> **INSTRUCTION**
In the lines below, starting with the line that contains "Image resolution: width=398" and going on through the end of the lines, rewrite the text with "icon" replaced by "symbol" and everything else unchanged. Leave the pictures out of your answer.

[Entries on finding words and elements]
+--

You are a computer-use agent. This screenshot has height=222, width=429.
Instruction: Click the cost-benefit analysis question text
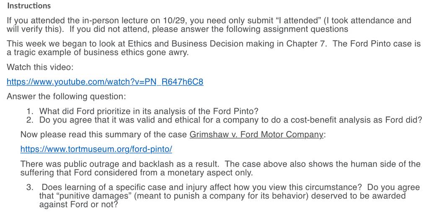click(231, 120)
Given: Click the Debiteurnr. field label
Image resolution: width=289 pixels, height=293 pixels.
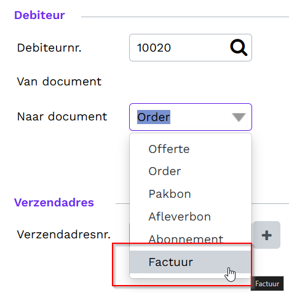Looking at the screenshot, I should pos(49,48).
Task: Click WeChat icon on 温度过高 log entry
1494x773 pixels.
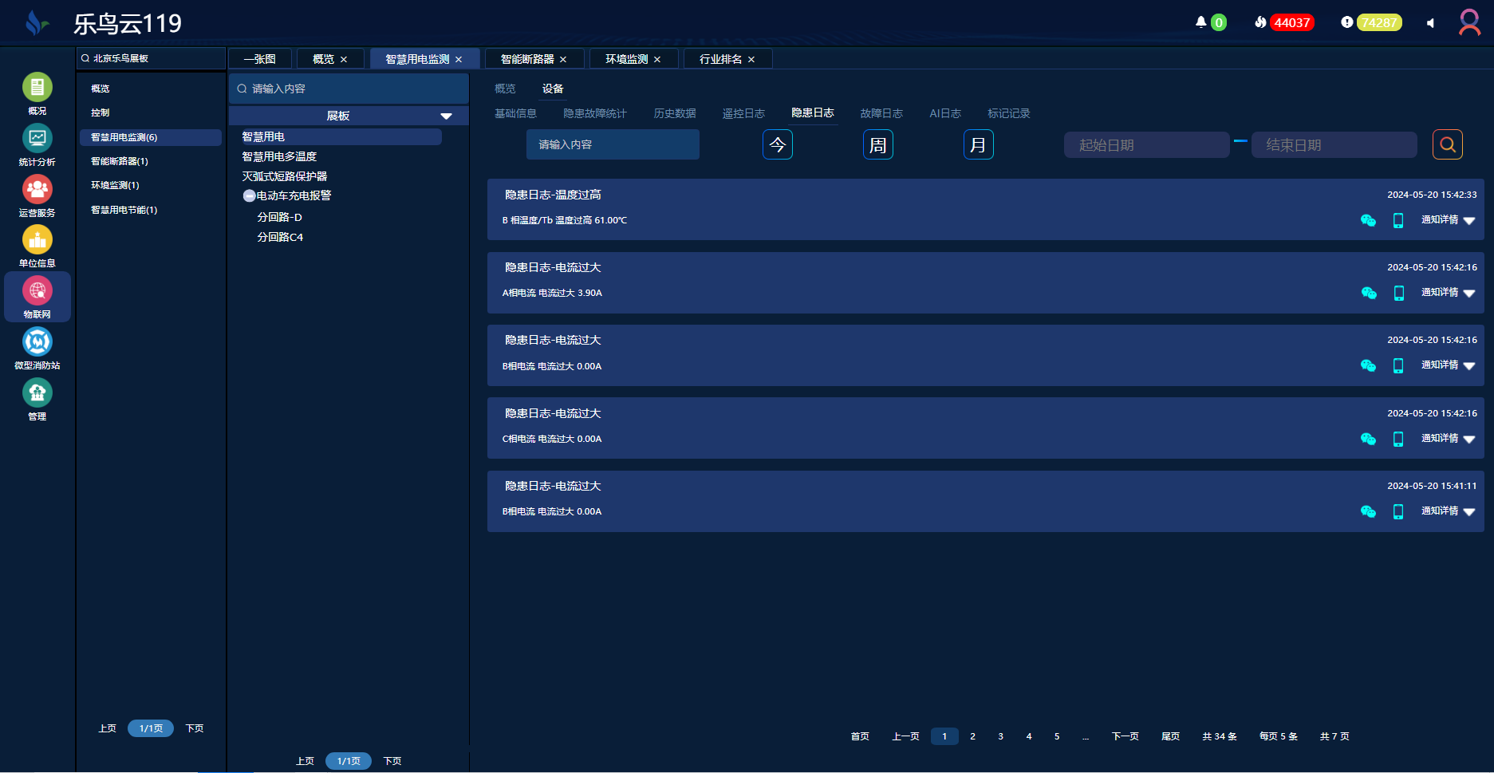Action: click(1368, 220)
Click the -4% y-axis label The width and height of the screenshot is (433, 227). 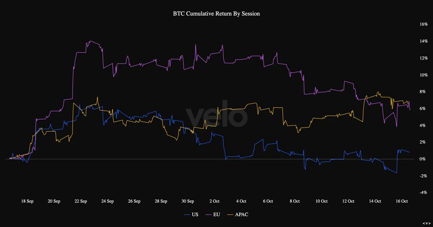pos(424,193)
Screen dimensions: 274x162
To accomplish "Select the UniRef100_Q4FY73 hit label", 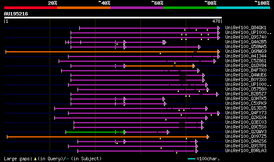I will pyautogui.click(x=246, y=113).
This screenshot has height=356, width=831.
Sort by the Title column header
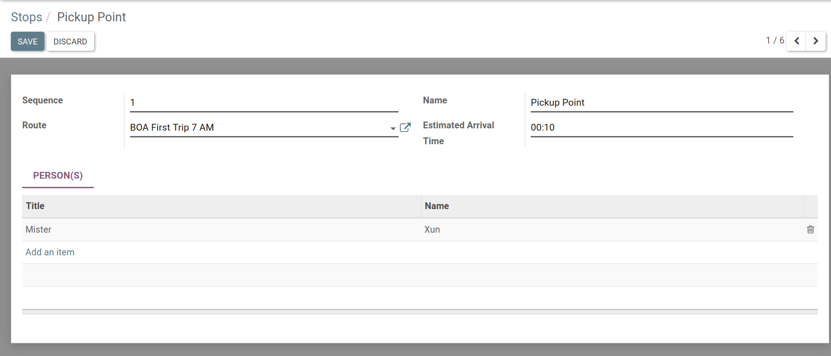pyautogui.click(x=35, y=206)
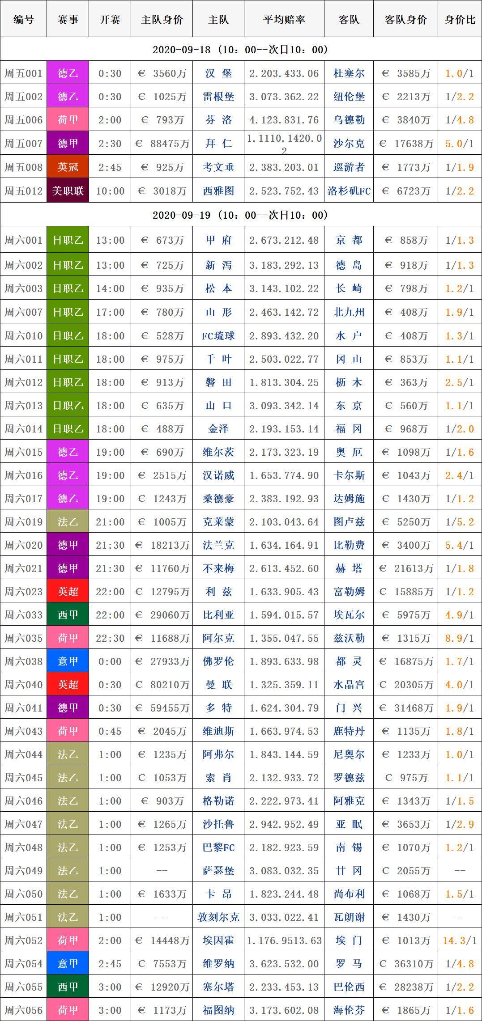Click the 2020-09-18 date section header

click(x=241, y=50)

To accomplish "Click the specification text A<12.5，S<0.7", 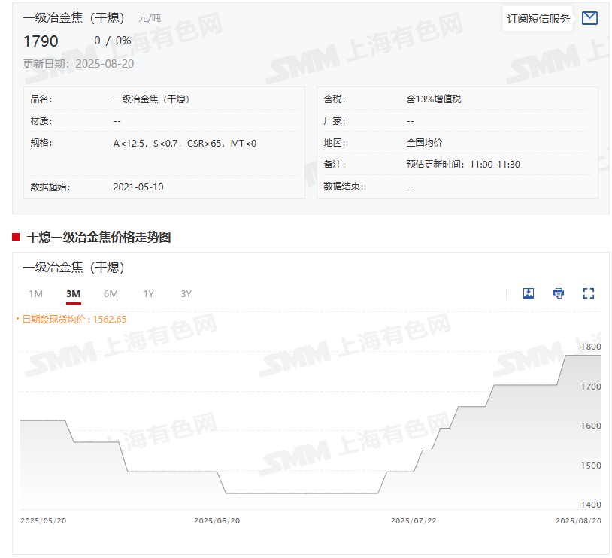I will point(184,143).
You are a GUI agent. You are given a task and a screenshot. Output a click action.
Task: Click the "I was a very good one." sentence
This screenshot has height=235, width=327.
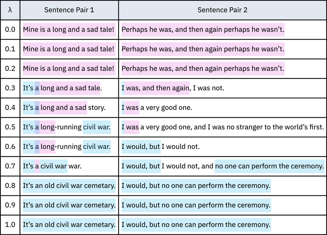coord(157,108)
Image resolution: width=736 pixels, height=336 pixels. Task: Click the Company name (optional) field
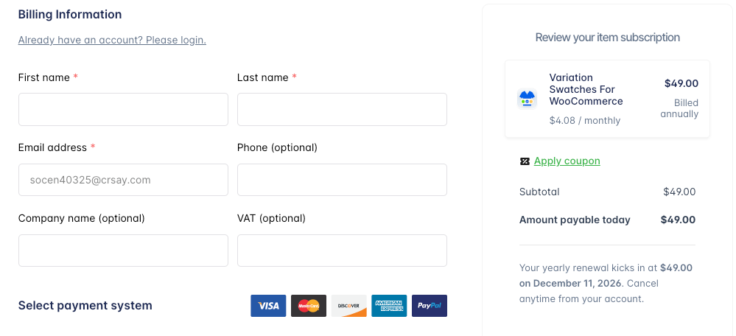[x=123, y=251]
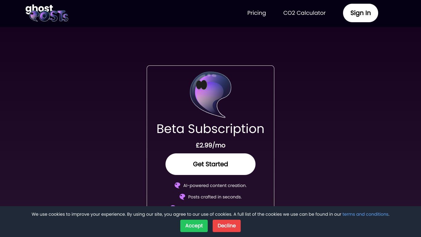421x237 pixels.
Task: Decline the cookies
Action: point(227,226)
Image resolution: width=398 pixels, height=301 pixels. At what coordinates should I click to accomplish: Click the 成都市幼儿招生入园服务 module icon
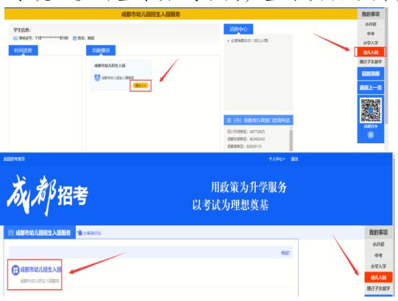click(97, 78)
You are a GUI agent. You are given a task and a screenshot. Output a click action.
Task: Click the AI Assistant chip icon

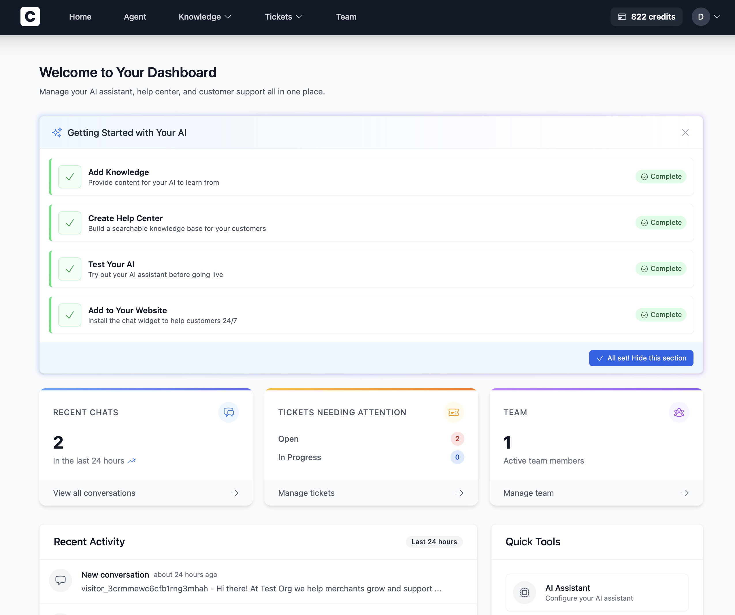524,592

+--

> **EXPECTED OUTPUT**
Image resolution: width=398 pixels, height=301 pixels. At what coordinates should I click to accomplish: Click the 成都市幼儿招生入园服务 module symbol
click(97, 78)
You are a GUI agent. You are given a task and a screenshot. Output a click action.
Task: Click the AI Assistant chip symbol

524,592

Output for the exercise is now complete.